=== DATA FOR THIS EXERCISE ===
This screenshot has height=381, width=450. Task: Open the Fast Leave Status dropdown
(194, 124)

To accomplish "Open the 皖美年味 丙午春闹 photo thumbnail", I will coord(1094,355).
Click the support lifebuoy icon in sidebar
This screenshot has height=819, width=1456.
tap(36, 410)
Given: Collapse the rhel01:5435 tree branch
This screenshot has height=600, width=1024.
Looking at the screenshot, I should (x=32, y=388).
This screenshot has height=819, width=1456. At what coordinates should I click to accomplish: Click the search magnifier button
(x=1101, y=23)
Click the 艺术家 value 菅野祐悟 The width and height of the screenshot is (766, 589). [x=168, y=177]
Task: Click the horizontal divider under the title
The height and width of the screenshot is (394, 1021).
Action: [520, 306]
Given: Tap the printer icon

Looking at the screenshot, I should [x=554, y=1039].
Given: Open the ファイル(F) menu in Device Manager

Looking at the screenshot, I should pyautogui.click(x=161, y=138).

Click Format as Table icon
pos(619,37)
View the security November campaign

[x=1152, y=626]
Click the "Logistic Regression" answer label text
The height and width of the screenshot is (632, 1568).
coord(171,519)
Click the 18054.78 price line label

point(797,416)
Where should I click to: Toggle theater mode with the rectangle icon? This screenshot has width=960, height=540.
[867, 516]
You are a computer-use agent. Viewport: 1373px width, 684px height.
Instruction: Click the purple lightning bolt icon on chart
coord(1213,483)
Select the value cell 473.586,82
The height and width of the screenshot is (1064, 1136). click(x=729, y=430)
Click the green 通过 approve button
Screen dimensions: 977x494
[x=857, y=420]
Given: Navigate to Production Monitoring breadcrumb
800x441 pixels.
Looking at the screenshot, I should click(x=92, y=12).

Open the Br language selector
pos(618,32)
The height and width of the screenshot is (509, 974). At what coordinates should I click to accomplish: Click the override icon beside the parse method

=== ACTIVITY ===
Set down each entry exactly as it appears above.

=== RESULT ===
This screenshot has height=381, width=450. Task: Open the Fast Leave Status dropdown
(194, 124)

To accomplish "Open the 皖美年味 丙午春闹 photo thumbnail", I will coord(1094,355).
Click the support lifebuoy icon in sidebar
This screenshot has height=819, width=1456.
tap(36, 410)
Given: Collapse the rhel01:5435 tree branch
This screenshot has height=600, width=1024.
Looking at the screenshot, I should (x=32, y=388).
This screenshot has height=819, width=1456. At what coordinates should I click to accomplish: Click the search magnifier button
(x=1101, y=23)
Click the 艺术家 value 菅野祐悟 The width and height of the screenshot is (766, 589). [x=168, y=177]
Task: Click the horizontal divider under the title
The height and width of the screenshot is (394, 1021).
Action: [520, 306]
Given: Tap the printer icon

Looking at the screenshot, I should [x=554, y=1039].
Given: Open the ファイル(F) menu in Device Manager

Looking at the screenshot, I should pyautogui.click(x=161, y=138).

Click Format as Table icon
pos(619,37)
View the security November campaign

[x=1152, y=626]
Click the "Logistic Regression" answer label text
The height and width of the screenshot is (632, 1568).
coord(171,519)
Click the 18054.78 price line label

point(797,416)
Where should I click to: Toggle theater mode with the rectangle icon? This screenshot has width=960, height=540.
[867, 516]
You are a computer-use agent. Viewport: 1373px width, 684px height.
Instruction: Click the purple lightning bolt icon on chart
coord(1213,483)
Select the value cell 473.586,82
The height and width of the screenshot is (1064, 1136). click(x=729, y=430)
Click the green 通过 approve button
Screen dimensions: 977x494
[x=857, y=420]
Given: Navigate to Production Monitoring breadcrumb
800x441 pixels.
Looking at the screenshot, I should click(x=92, y=12).

Open the Br language selector
pos(618,32)
The height and width of the screenshot is (509, 974). At what coordinates should I click to accomplish: Click the override icon beside the parse method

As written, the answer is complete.